Task details> For every line in the data below that contains "computer", copy the line.

Records for processing>
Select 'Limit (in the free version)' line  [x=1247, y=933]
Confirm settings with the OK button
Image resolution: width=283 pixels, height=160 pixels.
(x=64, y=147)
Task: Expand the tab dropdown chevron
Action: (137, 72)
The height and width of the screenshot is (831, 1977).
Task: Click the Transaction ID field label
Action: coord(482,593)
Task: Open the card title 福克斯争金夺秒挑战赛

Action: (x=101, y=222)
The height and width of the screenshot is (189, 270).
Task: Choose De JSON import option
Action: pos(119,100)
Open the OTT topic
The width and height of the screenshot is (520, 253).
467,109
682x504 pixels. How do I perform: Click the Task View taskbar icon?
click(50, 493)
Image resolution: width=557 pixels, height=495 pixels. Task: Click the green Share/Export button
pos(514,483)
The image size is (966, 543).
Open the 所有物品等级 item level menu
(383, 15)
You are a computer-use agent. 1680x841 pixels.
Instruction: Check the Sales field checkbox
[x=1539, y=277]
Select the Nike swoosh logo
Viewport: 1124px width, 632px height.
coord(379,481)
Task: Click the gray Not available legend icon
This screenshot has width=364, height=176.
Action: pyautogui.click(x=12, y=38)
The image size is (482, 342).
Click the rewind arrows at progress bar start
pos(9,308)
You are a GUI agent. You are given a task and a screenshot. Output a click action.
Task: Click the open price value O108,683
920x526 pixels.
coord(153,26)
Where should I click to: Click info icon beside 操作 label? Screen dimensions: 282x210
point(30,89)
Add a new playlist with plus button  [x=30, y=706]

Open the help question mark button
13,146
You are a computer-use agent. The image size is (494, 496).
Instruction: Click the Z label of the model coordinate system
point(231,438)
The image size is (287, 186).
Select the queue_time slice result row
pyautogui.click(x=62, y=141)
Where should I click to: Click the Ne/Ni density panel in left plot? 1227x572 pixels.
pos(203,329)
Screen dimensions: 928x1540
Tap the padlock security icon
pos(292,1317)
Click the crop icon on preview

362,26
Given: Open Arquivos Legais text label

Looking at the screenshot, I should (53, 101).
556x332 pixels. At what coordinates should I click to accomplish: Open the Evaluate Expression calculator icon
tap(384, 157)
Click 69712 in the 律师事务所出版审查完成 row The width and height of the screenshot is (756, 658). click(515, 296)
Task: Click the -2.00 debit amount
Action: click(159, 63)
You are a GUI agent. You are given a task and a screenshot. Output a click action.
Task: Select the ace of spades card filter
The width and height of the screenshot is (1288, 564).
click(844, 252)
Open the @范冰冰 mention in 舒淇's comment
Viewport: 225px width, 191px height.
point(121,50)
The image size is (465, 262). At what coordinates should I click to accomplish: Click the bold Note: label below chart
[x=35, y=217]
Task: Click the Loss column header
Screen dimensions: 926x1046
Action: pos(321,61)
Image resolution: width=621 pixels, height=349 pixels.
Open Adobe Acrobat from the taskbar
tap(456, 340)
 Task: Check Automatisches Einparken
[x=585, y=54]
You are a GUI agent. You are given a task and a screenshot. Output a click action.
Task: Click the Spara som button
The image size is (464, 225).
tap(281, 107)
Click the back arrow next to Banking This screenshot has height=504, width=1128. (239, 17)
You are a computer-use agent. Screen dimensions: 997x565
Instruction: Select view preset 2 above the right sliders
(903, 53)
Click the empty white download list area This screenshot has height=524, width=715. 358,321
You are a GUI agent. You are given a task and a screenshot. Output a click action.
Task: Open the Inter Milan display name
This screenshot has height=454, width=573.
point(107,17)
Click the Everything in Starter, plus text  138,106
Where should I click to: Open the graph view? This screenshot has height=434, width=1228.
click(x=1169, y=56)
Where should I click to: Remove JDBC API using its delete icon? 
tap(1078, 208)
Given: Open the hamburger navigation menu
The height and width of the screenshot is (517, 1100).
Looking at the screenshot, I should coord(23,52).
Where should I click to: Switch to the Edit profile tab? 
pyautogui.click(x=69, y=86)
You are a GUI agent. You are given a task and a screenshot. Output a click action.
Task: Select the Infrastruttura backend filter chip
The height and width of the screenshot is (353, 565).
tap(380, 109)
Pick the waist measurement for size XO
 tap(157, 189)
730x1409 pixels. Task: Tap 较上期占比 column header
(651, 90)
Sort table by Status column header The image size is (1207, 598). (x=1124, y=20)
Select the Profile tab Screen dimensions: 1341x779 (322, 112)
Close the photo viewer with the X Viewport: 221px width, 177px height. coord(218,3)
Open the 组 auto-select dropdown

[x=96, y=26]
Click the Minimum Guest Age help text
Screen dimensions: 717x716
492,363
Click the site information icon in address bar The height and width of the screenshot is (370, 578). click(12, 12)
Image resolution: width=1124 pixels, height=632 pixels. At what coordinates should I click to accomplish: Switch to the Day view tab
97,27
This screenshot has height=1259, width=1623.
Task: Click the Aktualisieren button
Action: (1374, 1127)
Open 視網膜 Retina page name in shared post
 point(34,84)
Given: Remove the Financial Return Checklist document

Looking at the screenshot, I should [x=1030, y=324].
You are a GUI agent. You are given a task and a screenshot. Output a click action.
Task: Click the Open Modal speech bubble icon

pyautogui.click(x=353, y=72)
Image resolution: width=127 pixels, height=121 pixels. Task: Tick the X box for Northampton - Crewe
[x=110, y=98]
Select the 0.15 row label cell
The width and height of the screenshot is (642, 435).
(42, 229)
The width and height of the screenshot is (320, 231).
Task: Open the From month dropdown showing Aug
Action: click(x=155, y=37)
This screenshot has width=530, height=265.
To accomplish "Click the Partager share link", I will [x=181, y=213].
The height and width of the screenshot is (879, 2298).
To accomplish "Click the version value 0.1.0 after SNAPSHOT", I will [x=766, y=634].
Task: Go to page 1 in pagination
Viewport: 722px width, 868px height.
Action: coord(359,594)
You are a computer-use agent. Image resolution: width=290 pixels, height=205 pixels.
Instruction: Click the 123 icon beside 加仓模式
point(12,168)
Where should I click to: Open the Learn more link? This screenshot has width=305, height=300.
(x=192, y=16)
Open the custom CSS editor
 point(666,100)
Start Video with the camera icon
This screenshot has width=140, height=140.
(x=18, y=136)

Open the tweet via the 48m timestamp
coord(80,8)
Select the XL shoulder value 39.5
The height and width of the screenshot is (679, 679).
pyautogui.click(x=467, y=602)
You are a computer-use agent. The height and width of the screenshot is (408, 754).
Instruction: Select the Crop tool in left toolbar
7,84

Output>
You are a computer-use agent. 1680x841 pixels.
You are a computer-use agent. The image size is (494, 496).
You are a computer-use agent. Screen dimensions: 997x565
You are a computer-use agent. Image resolution: width=290 pixels, height=205 pixels.
You are a computer-use agent. The height and width of the screenshot is (408, 754).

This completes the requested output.